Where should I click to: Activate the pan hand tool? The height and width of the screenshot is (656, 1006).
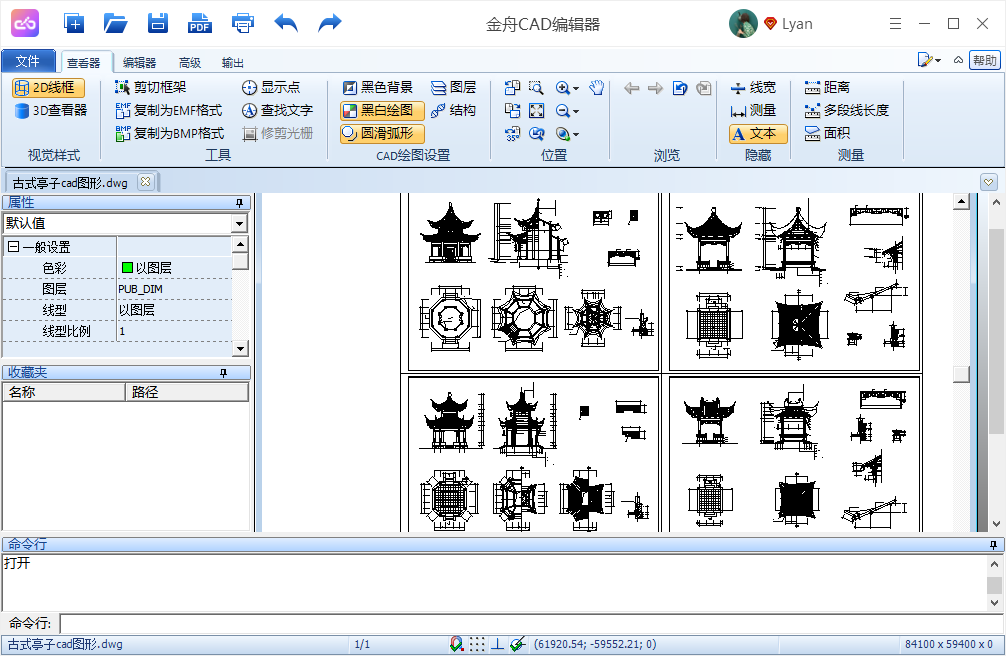point(597,88)
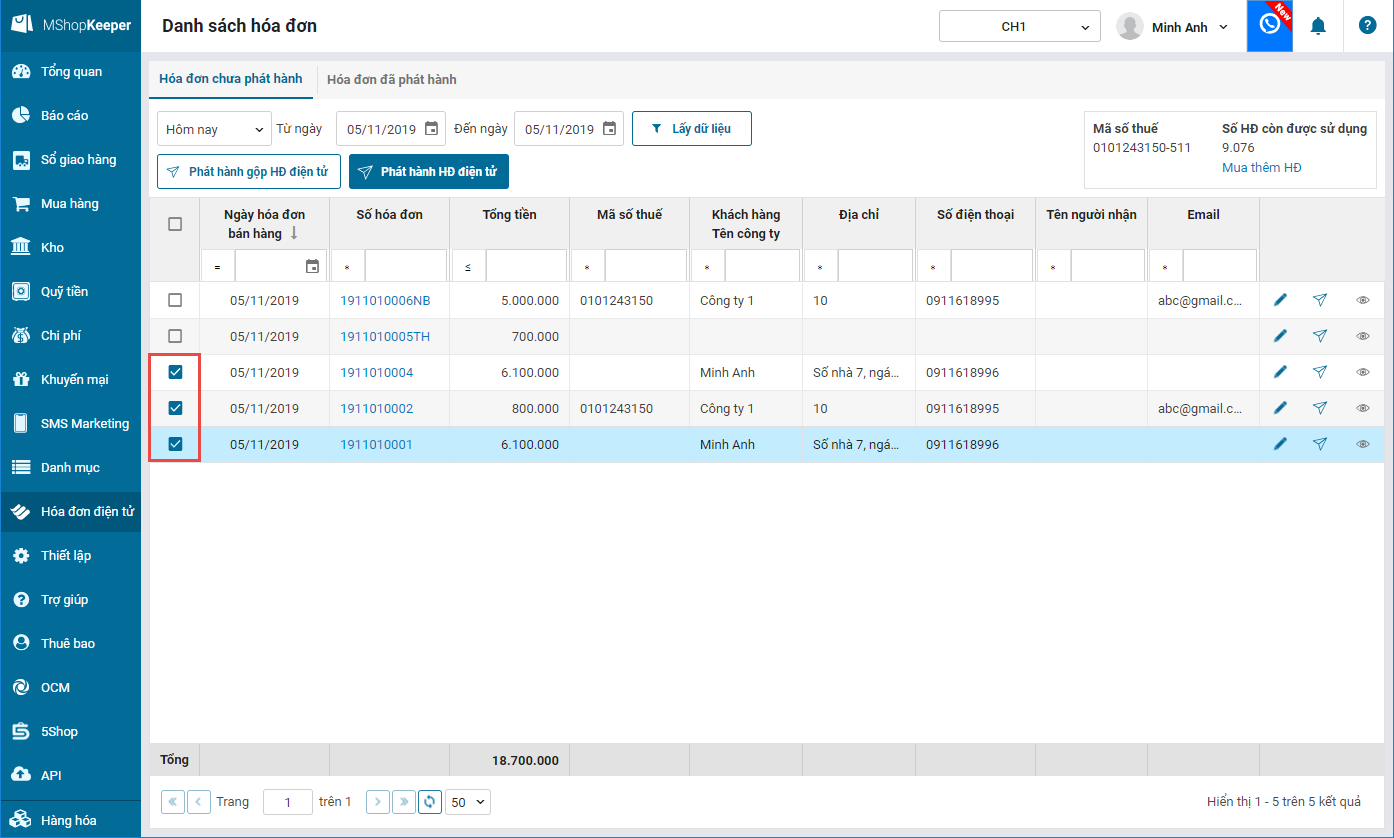1394x838 pixels.
Task: Expand the Hôm nay date range dropdown
Action: coord(214,129)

= = =

- INSTRUCTIONS TO FOLLOW
Print the lines of data above exactly as they appear, leaving out the pictures.

- PROBLEM SOLUTION
Where should I click to: Activate the pan hand tool? The height and width of the screenshot is (656, 1006).
point(597,88)
1394x838 pixels.
Task: Expand the Hôm nay date range dropdown
Action: coord(214,129)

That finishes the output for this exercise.